Enderlein worked at the EU Institutions and Fora Division of the European Central Bank from 2001–2003, before becoming Assistant Professor in Economics at the Free University of Berlin. He joined the Hertie School as founding member of the faculty in 2005. From 2013 to 2017, he served as founding member on the independent German Fiscal Council (Unabhängiger Beirat des Stabilitätsrats), a body devised as part of Germany’s national implementation of the European Fiscal Compact.

In 2014, Enderlein founded the Berlin-based Jacques Delors Institute, a think-tank focusing on European integration, which was integrated into the Hertie School as Jaques Delors Centre in 2018. It combines a think-tank arm and a research arm and is one of the largest research centres on Europe in Germany.
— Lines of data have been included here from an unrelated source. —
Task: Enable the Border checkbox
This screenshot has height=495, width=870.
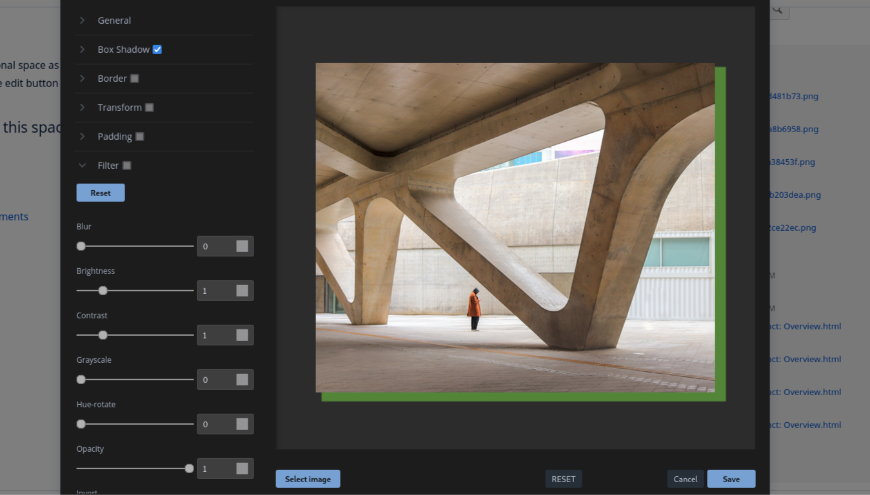Action: (x=135, y=78)
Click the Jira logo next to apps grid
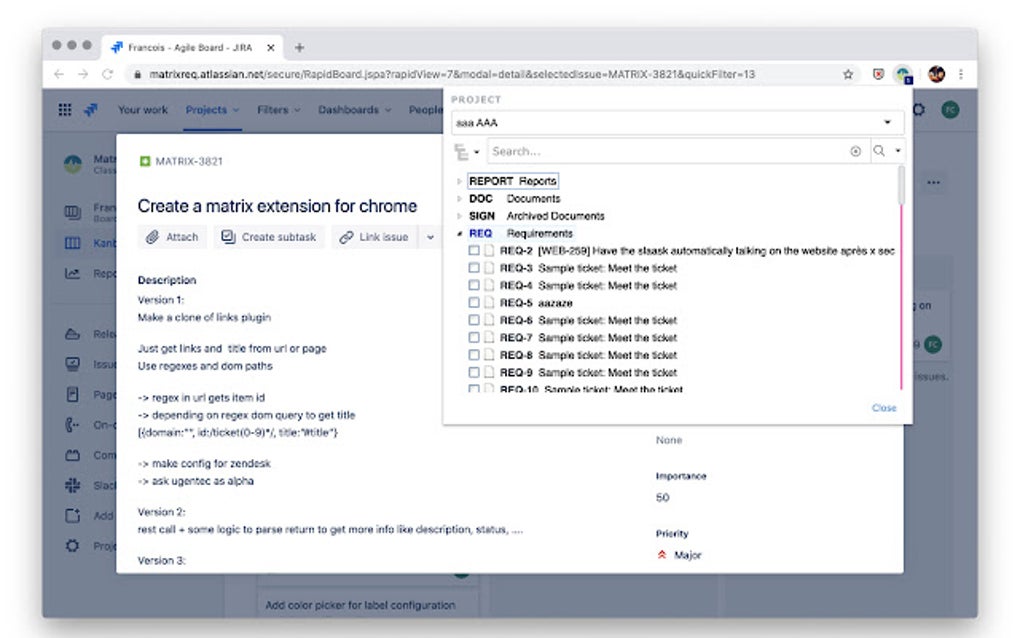The image size is (1020, 638). click(92, 109)
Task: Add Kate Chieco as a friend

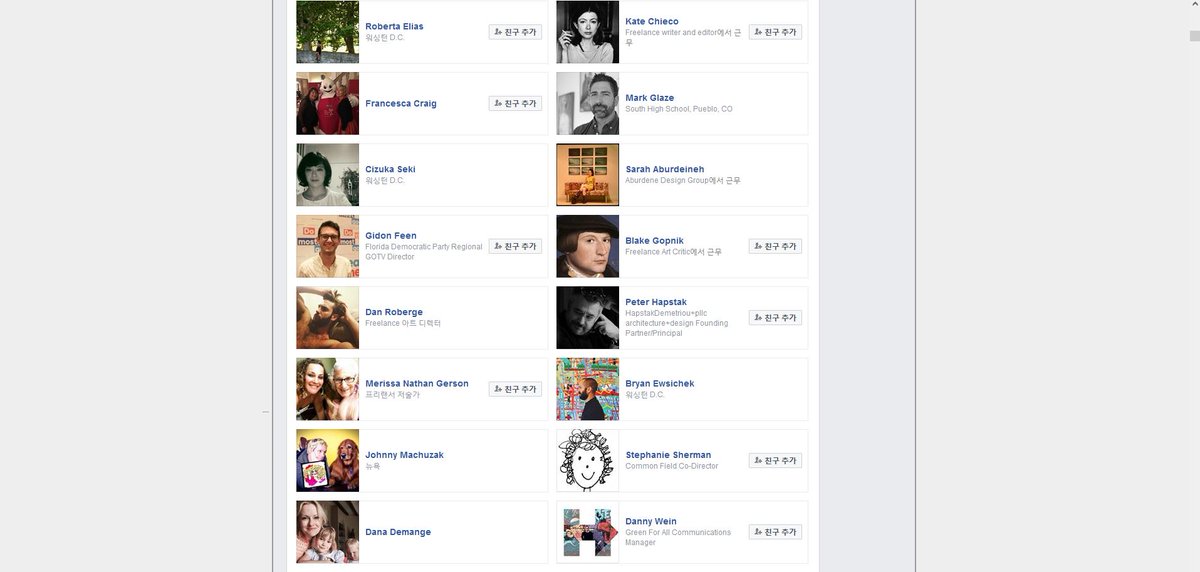Action: point(775,32)
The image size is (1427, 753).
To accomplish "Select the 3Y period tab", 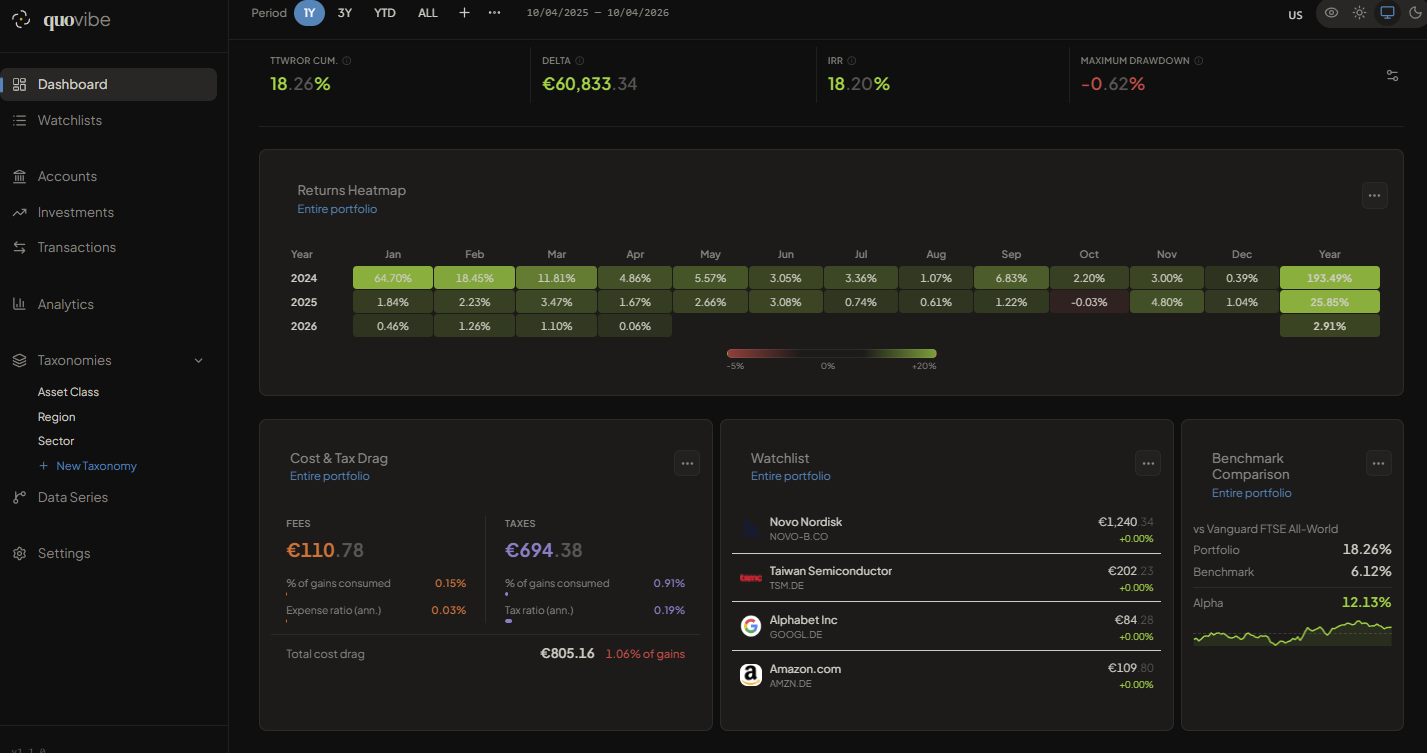I will [x=344, y=13].
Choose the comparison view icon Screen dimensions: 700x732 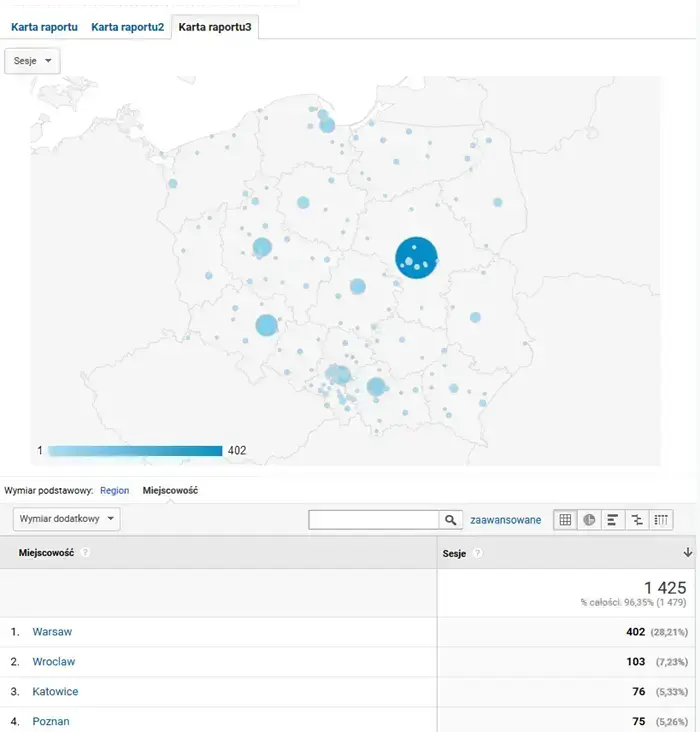[637, 520]
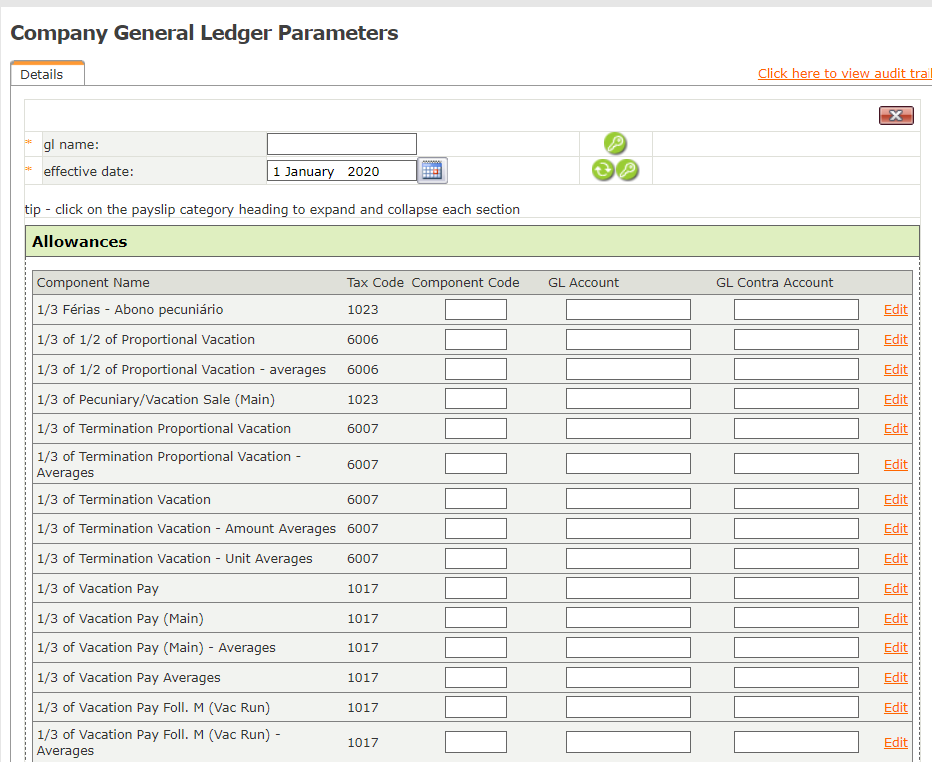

Enderlein held visiting positions at Duke University (USA) as Fulbright Distinguished Chair (2006–2007), Harvard University as Pierre-Keller Visiting Professor at Harvard Kennedy School and the Weatherhead Center for International Affairs (2012–2013), and at the European University Institute as visiting fellow at the Robert Schuman Centre for Advanced Studies (2017–2018).

In September 2018, Enderlein became president of the Hertie School of Governance in Berlin.

Enderlein was considered a friend and political ally of French President Emmanuel Macron. In 2014, he co-authored “Reforms and Investment and Growth: An Agenda for France, Germany and Europe” (with Jean Pisani-Ferry), a report commissioned by the Ministers for Economic Affairs Emmanuel Macron of France and Sigmar Gabriel of Germany. The Report sparked controversy in France at the time, but later became a blueprint for Emmanuel Macron's program as candidate for the French Presidency, which Jean Pisani-Ferry oversaw as campaign director.

On 17 February 2021, the Hertie School announced that Enderlein would step down as President of the School effective on 1 March 2021. Enderlein disclosed that his decision was driven by having been diagnosed with stage 4 melanoma (a form of skin cancer) in late 2020. Enderlein died of complications resulting from cancer on 27 May 2021 at age 46.

To honor Enderlein's memory, the Hertie School established the Henrik Enderlein Prize, which is awarded annually to a European researcher in the social sciences under the age of forty, whose work is considered to have made an outstanding contribution in her or his field.

==Research==
Enderlein's research focus was on the European Union, in particular economic policy-making in the Eurozone and on the study of sovereign debt crises.